Ne nous y trompons évidemment pas. Les actes que l’ancienne championne Sarah Abitbol vient de dénoncer dans un livre concernent avant tout l’entraîneur de l’époque, Gilles Beyer. Des attouchements. Des viols, des mots mêmes de la victime. De l’une des victimes. Si Beyer a reconnu, à demi-mot, des pratiques inappropriées – là aussi, le mot est à la mode lorsqu’on ne veut pas en prononcer un autre, beaucoup plus radical -, il n’est peut-être pas l’unique fruit pourri du système mis au jour ces dernières heures. Il y a en effet ceux qui ont agi, salement. Beyer et peut-être d’autres. Et ceux qui n’ont pas dénoncé, alors qu’a priori ils connaissaient tout d’actes susceptibles de détruire des vies. Car c’est bien de cela qu’il s’agit.
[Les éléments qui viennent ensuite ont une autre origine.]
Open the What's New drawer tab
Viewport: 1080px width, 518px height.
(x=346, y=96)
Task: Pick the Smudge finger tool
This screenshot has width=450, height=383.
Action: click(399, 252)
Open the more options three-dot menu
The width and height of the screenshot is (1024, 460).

Des silences ? Au nom de quoi ? Pas de la beauté du sport. Mais de ce qu’il (r)apporte. A ceux qui dirigent. Pas aux sportifs.
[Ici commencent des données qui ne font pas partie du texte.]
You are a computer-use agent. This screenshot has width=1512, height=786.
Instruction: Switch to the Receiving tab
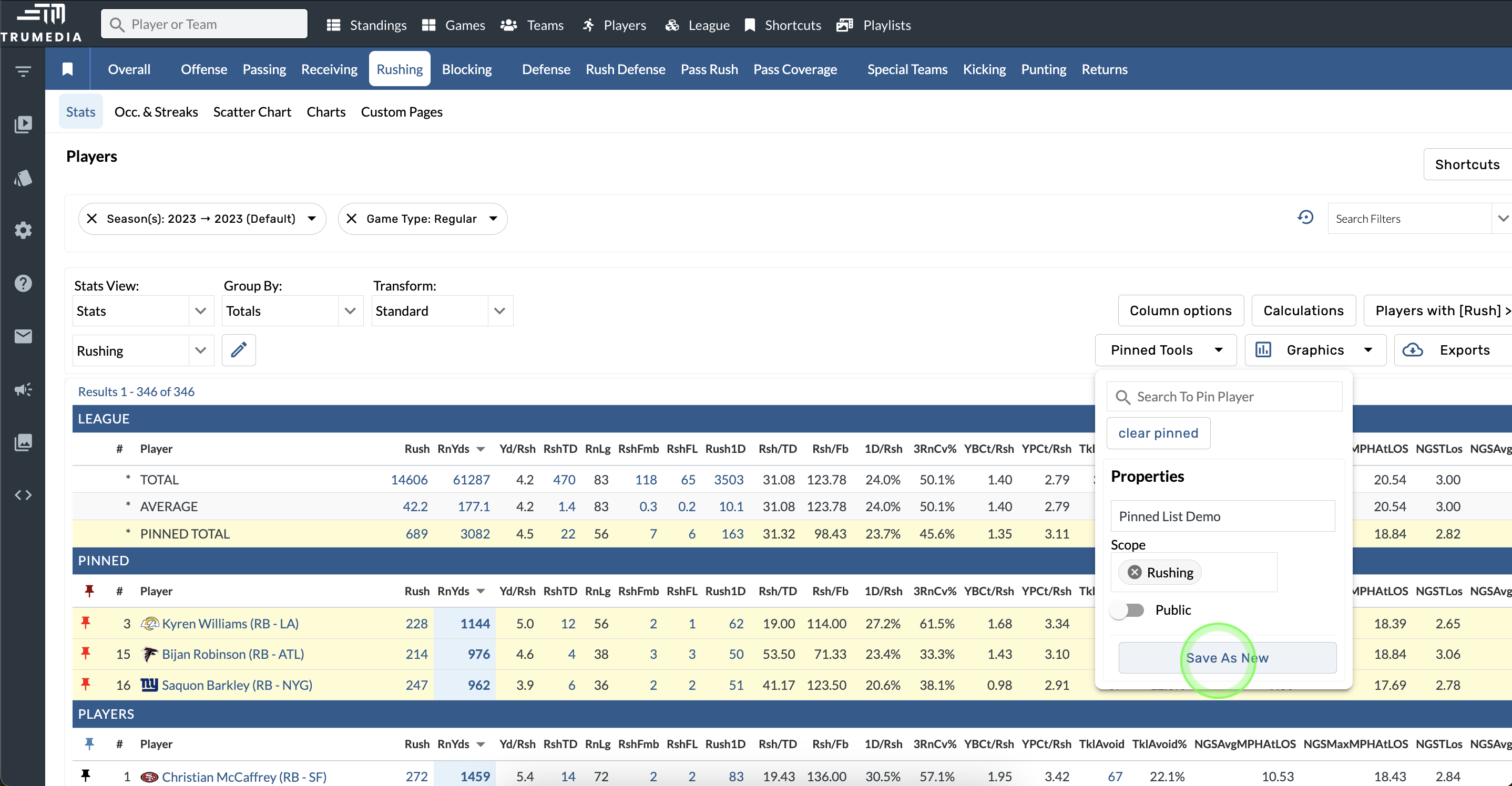[329, 69]
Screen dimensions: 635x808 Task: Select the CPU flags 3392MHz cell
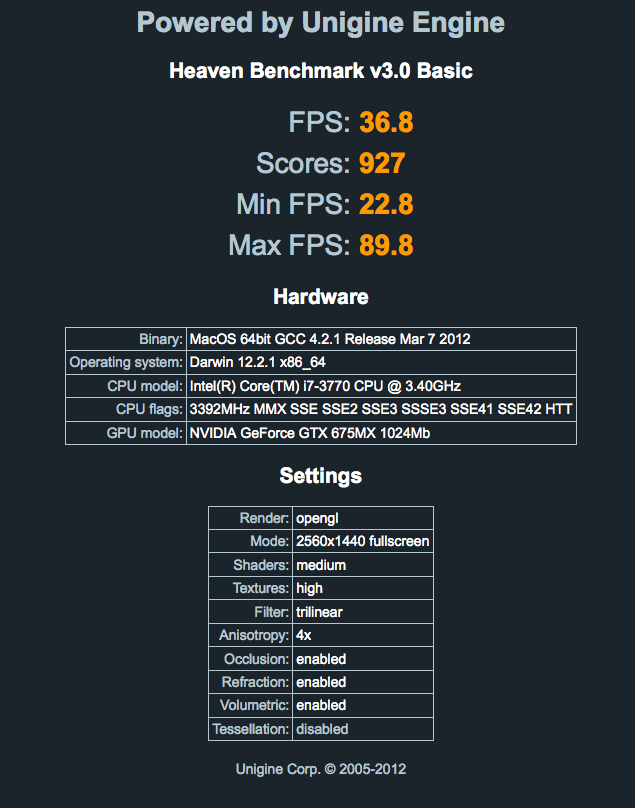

Visiblement, le pouvoir et le sentiment de toute-puissance autorisent pas mal de choses pas vraiment recommandables. Y compris de lâchement fermer les yeux. Et par la même occasion finissent par jeter l’opprobre sur une discipline entière et tous ceux qui, eux, font leur travail avec passion, sans jamais dévier. C’est malheureusement sans doute vrai, aussi, dans d’autres sports. Ailleurs également, c’est à craindre, on sait, mais personne ne dit rien…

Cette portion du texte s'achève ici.